What Changed in 1957
Two transformative changes: split-coil hum-cancelling pickup introduced (the definitive P-Bass sound), and the body received Stratocaster-style comfort contouring. The 1957 P-Bass is the definitive version of the instrument.
Notable Examples
James Jamerson's Motown recordings defined what a P-Bass could do. The P-Bass was the foundation of popular music bass from the late 1950s onward.
Collector's Notes
Verify split-coil (hum-cancelling) pickup — the definitive change. Pre-CBS P-Basses are extremely collected and highly modified by players over the decades. Full originality commands dramatic premium.

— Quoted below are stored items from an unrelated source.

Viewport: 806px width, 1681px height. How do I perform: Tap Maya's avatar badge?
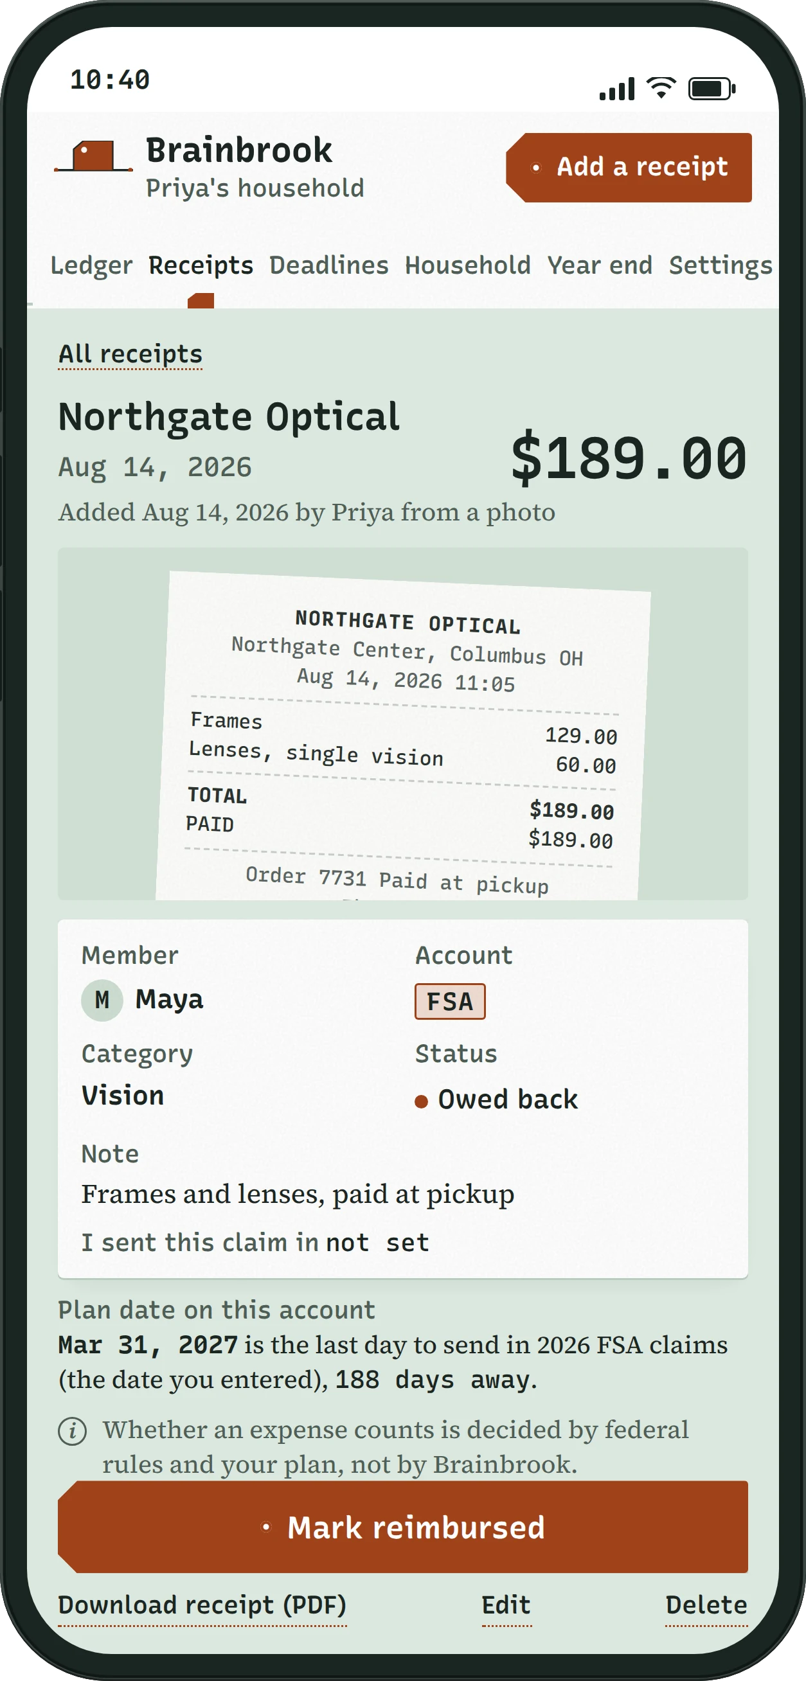point(102,1000)
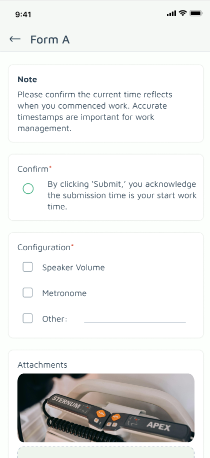Tap the Note card heading

(x=27, y=79)
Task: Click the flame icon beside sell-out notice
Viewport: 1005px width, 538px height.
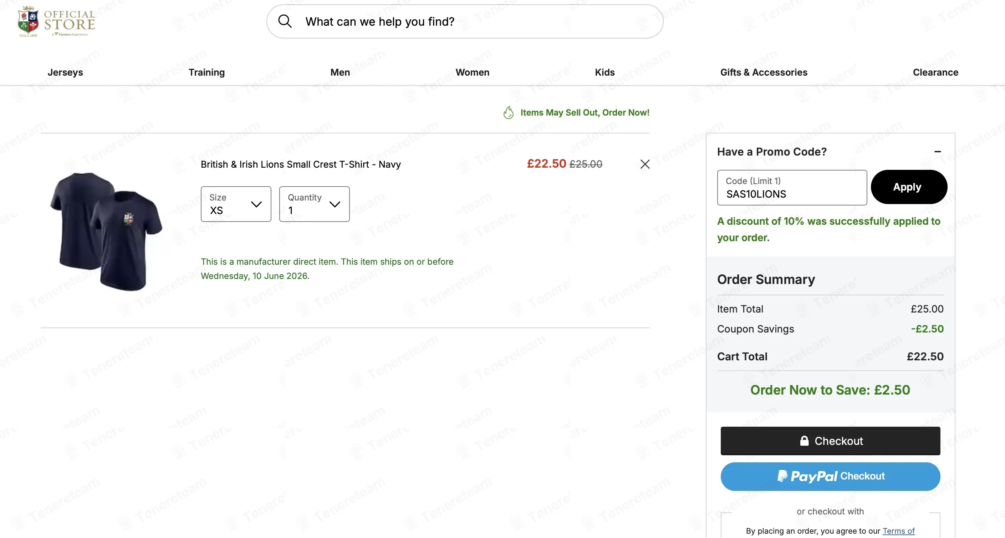Action: [508, 112]
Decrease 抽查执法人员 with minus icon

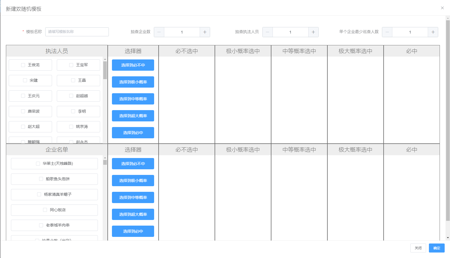tap(267, 32)
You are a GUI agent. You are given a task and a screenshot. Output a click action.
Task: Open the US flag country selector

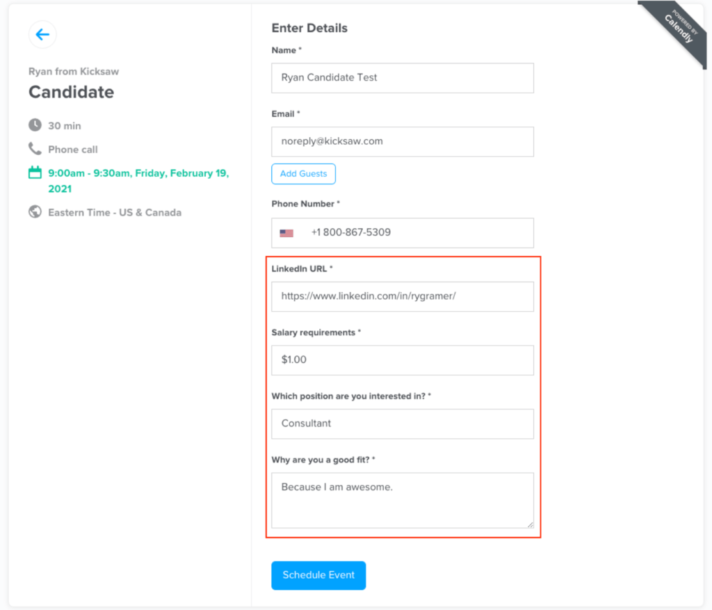click(286, 233)
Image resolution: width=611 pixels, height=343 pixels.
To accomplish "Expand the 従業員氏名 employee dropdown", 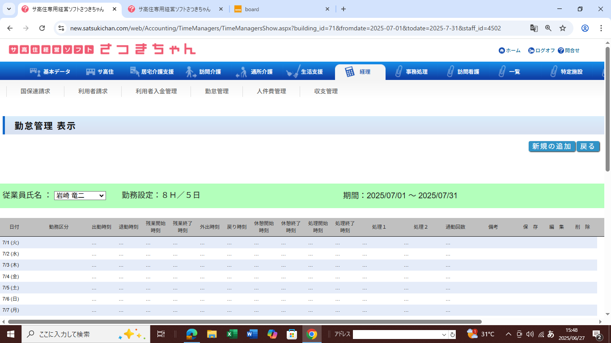I will click(80, 196).
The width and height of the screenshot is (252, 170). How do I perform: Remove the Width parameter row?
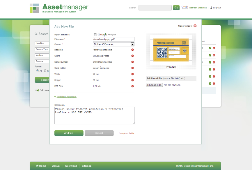coord(133,74)
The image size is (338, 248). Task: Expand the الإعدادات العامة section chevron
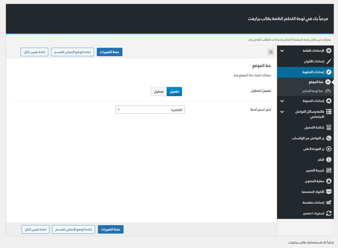(x=282, y=51)
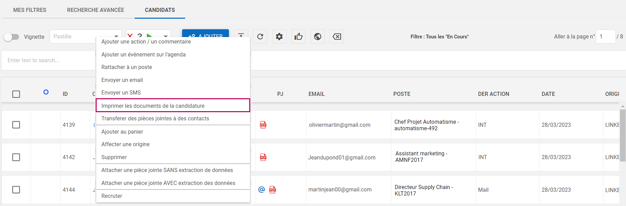This screenshot has height=206, width=626.
Task: Tick the select-all header checkbox
Action: pos(16,94)
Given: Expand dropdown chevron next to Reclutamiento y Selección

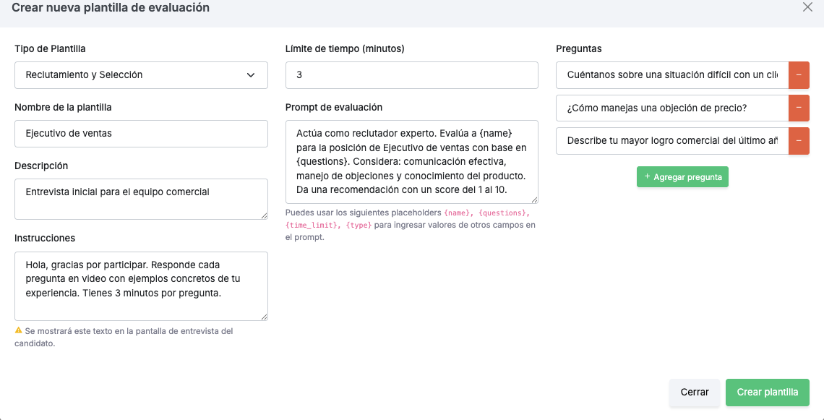Looking at the screenshot, I should pos(251,75).
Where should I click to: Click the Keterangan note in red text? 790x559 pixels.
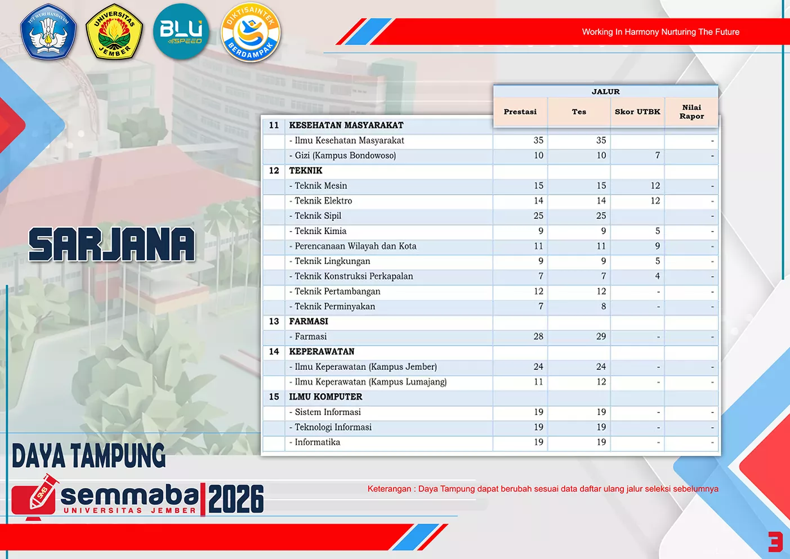[542, 489]
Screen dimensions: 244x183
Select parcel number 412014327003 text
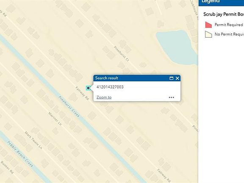pyautogui.click(x=110, y=87)
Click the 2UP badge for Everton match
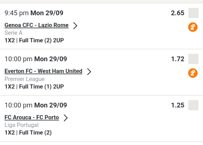This screenshot has height=145, width=203. tap(193, 73)
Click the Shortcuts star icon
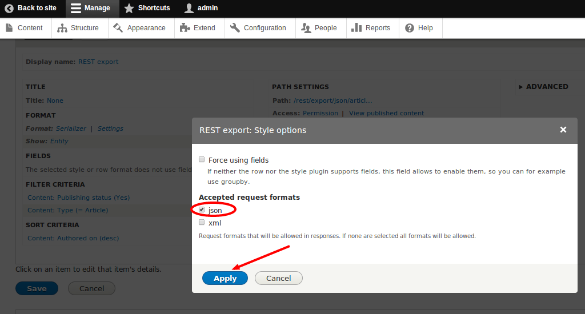This screenshot has width=585, height=314. pos(129,8)
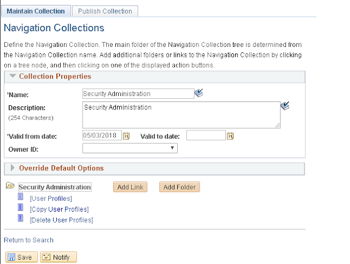Viewport: 350px width, 264px height.
Task: Expand the Override Default Options section
Action: [13, 168]
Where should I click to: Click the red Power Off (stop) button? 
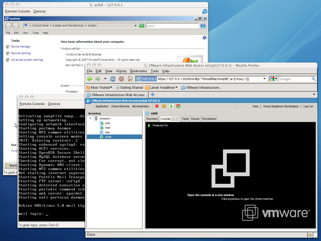click(157, 106)
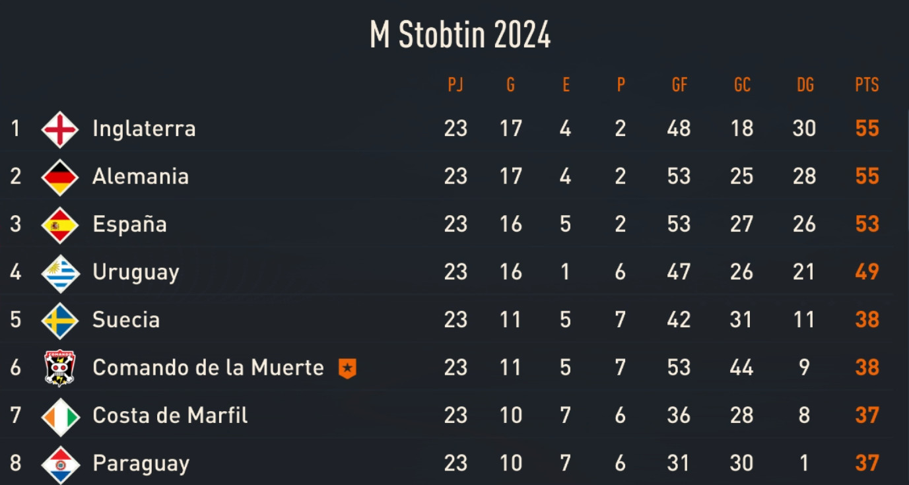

How to Authenticate a 1957 Fender Precision Bass
The 1957 Precision Bass is the single most important year for the P-Bass — the split-coil hum-cancelling pickup and contoured body were both introduced, creating the definitive P-Bass design. One-piece maple neck. This is the P-Bass that James Jamerson and countless session players would define the sound of recorded music with. Serial numbers on the neck plate (four or five digits, no letter prefix). For 1957, numbers should fall within documented Fender serial ranges. However, neck plates were not assigned sequentially to bodies, so neck date stamps (pencil or ink on the neck heel) and body cavity dates are more reliable. Look for a hand-written date on the butt end of the neck heel and in the neck pocket or under the pickguard on the body. The split-coil pickup (two offset halves) should be present — this is the defining feature. The body should now have Stratocaster-style comfort contours (arm rest and belly cut). Kluson Deluxe bass tuners. Pot codes should show 56 or 57 dates. Maple neck with spaghetti logo. Four-saddle bridge. Cloth wiring. Check the pickup cavity routing — it should match the split-coil layout precisely. The finish should be nitrocellulose lacquer. Nitro finishes check (develop fine cracks) and wear naturally over decades, showing wood underneath at contact points. The aging pattern should be consistent — even checking across the body, not localized. Refinished guitars often have a 'too perfect' look or inconsistent wear. Under UV/blacklight, original nitro fluoresces differently than modern polyester or polyurethane. Original custom color finishes are verified by examining the color in the pickup cavities and under the pickguard where it has been protected from light. The 1957 P-Bass is rare and valuable enough that authentication is essential at higher price points. Verify the split-coil pickup is original (not a later replacement). Check that body routing matches factory specifications for the split-coil layout. The transition from slab to contoured body means some early 1957 transitional examples may exist — verify carefully. Refinished bodies are common on P-Basses that saw decades of heavy stage use. The 1957 differs dramatically from 1956 (slab body, single-coil) in both body shape and pickup. It differs from 1958-1959 in that 1959 introduced the rosewood fingerboard option. The 1957 is the first year of the 'modern' P-Bass that remains in production today.